With the end of the year approaching, this week we take a look back on the podcasts we've reviewed this year - and pick out five of the best. It's been a tough task choosing some of the best of the year, and we've only listed shows that are still running, which has eliminated one or two across the course of the year. Without further ado, our countdown begins…
You have to pay attention if you're listening to Freakonomics, but they cover subjects that are worth paying attention to. They take subjects and look at them a different way, at the consequences behind how things operate, and the unintentional effects of economic decisions. For example, the podcast I reviewed this year looked at private healthcare, and how the financial emphasis changes the way in which healthcare operates - keeping patients in hospital more often, for example, if beds are available, because you can charge for that and insurance will pay up. They tackle a broad range of subjects - but always with a forensic eye for detail and asking the question "What does this mean?".
4 Love + Radio
Love + Radio brings stories of the unexpected. The goal of the site is to present interviews with unexpected subjects. It illuminates the lives of everyday people, and discusses their reasons for doing the things they do. There's the interview where a woman was catcalled by a man as she walked past him, so she picked up her microphone and asked him why, leading to an intriguing conversation exploring who this man was and what his life was filled with. There's another chat with a man who runs a strip club from his home - and why. It's brilliant stuff, that looks deeper than the surface of our everyday life.
3 Stride and Saunter
Also looking more in-depth at subjects is Stride and Saunter. Covering a range of subjects, the hosts, Hector Marrero and Kip Clark focus on a single issue and its implications. They've discussed philosophy and body language, reviewed other podcasts and tackled cultural appropriation. That might sound heavy going, but the show keeps it accessible, and all within the context of two people chatting. Not easy to do, but somehow they do it very well.
+ + +
Work instructions:
[a] Quote the podcast roundup word for word, everything from "4 Love + Radio" down to "our everyday life.".
[b] Write what comes next in the podcast roundup, picking up after its last sentence.

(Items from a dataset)
+ + +
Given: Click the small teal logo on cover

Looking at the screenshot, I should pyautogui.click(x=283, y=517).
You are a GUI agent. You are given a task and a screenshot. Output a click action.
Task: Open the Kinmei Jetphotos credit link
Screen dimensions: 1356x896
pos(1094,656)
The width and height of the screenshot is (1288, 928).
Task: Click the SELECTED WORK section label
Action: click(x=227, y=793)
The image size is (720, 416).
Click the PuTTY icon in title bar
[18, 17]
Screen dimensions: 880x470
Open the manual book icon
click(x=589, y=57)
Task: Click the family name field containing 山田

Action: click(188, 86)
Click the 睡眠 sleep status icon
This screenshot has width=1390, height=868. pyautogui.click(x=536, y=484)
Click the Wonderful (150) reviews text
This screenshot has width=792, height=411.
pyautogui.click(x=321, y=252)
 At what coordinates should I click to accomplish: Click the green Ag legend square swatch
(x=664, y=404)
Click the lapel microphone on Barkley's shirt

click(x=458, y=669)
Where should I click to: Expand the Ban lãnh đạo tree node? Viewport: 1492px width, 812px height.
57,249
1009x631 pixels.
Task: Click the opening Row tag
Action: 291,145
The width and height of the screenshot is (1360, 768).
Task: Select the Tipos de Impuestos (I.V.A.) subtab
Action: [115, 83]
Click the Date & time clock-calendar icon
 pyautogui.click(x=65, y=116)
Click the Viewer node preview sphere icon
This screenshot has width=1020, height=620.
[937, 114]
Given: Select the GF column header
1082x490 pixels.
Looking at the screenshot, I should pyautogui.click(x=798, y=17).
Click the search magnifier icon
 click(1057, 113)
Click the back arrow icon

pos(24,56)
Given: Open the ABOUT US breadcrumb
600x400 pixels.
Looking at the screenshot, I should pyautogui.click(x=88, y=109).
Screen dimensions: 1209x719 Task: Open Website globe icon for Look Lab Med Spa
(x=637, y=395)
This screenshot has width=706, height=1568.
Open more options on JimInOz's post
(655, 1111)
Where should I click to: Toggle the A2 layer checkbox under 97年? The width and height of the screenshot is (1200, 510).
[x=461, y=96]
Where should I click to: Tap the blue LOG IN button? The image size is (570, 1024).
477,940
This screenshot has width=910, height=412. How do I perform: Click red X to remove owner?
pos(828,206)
+ + +
Per-task outputs:
[a]
4 Love + Radio
Love + Radio brings stories of the unexpected. The goal of the site is to present interviews with unexpected subjects. It illuminates the lives of everyday people, and discusses their reasons for doing the things they do. There's the interview where a woman was catcalled by a man as she walked past him, so she picked up her microphone and asked him why, leading to an intriguing conversation exploring who this man was and what his life was filled with. There's another chat with a man who runs a strip club from his home - and why. It's brilliant stuff, that looks deeper than the surface of our everyday life.

[b]
I've covered a few fiction podcasts over the year - but Pseudopod remains my favourite. It's a website featuring horror stories - partner podcasts cover fantasy, science fiction, young adult fiction - and while the audio readings themselves are top notch, what I really like is that episodes also feature a mood-setting introduction and a discussion afterwards of the themes featured in the story. Many years ago, on the BBC, there was a fantastic series of movies as part of their Moviedrome season, introduced and discussed by director Alex Cox. Pseudopod is the Moviedrome of horror podcasting. It's like those moments sitting chatting with friends about what you loved in a story, all done with keen insight into the issues laid bare by the writer, and by the actor reading the story aloud.
The first series of Serial was a phenomenon, going beyond the usual audience of podcasts to draw people in. It was, fittingly for its title, a serial of connected podcasts, all focusing on reporter Sarah Koenig's investigation of a single criminal case, that of the murder of 18-year-old student Hae Min Lee in Baltimore. Her boyfriend, Adnan Masud Syed, was jailed for the murder. But there remained loose strands in the investigation, strands that Koenig picked away at, revealing potential flaws in Adnan's conviction. It's fascinating, revealing the inner workings of the justice system, and how it ends… well, I wouldn't want to spoil it for those who have yet to listen. But do listen. You'll be hooked, and wanting to play the next episode right after the last. Series two has just begun… and we'll be looking at that in our next review.